What datasets did you use for calibration?
What datasets did you use for calibration?
I can't share the corpus itself β it's built from private traffic, and the imatrix is basically a fingerprint of it. But the corpus was never the secret. The shape was, and that part reproduces from your own data:
~525K tokens, 30% agentic / 30% code / 15% conversation / 12.5% math / 12.5% writing. The ratio is the product, not the provenance.
Three things that actually moved the needle:
- Put your system prompt and tool definitions in it.
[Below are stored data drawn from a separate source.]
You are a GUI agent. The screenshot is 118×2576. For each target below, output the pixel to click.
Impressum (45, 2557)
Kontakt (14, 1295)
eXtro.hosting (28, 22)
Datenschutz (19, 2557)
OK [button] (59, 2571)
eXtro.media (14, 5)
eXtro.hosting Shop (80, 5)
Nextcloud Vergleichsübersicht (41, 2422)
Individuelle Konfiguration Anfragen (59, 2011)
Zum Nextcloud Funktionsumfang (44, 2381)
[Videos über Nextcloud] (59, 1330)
In agentic use those tokens are in every single forward pass, and they're completely absent from a wikitext-style imatrix. It's the activation pattern the model always fires.
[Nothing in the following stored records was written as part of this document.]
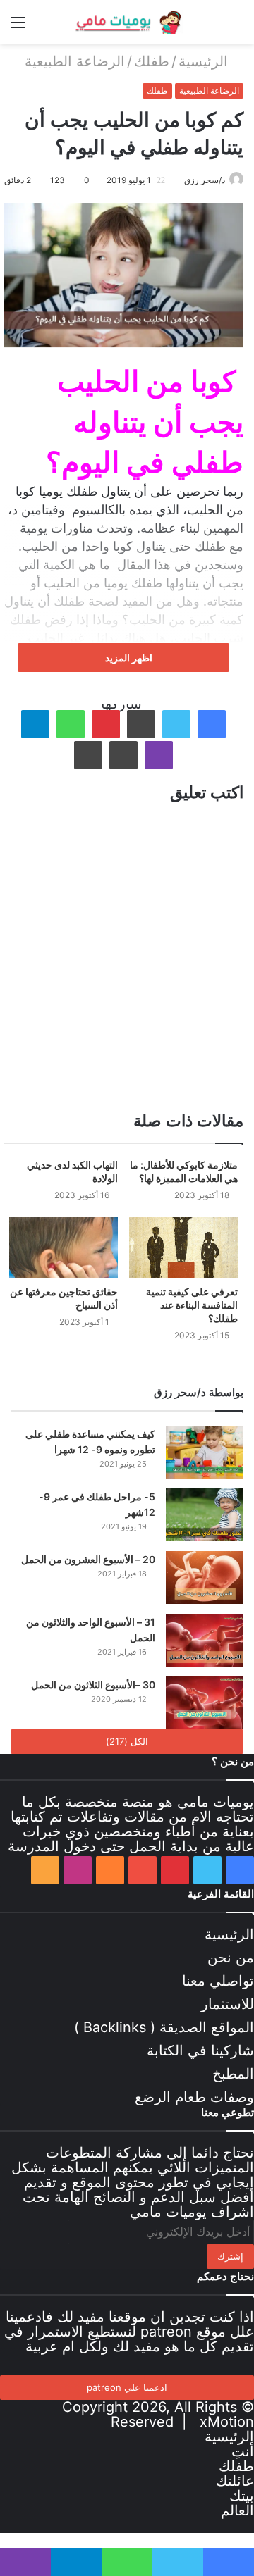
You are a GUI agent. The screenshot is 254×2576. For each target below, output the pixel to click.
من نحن (230, 1957)
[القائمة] (18, 27)
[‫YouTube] (142, 1870)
- Go bigger than the usual ~41K tokens. At 10x that, mixed, the expert ranking gets much more stable.
- Dedupe before you weight. Agentic logs repeat the same system prompt thousands of times and the imatrix collapses onto it. And keep ~10% general text as insurance β a corpus overfitted to your own traffic quietly costs general capability.
Why it's worth the trouble: same K, same bits, same disk, changing only the corpus took HumanEval from 89.6% to 95.1% and dropped fabrication on a knowledge probe from 58% to 17%. Which experts you keep matters more than how many.
One warning, because it cost me: don't rank two selections by retained routing mass. The metric is circular β each selection wins when scored against the corpus that produced it. Mine confidently predicted the better build would lose. Budget for a real benchmark.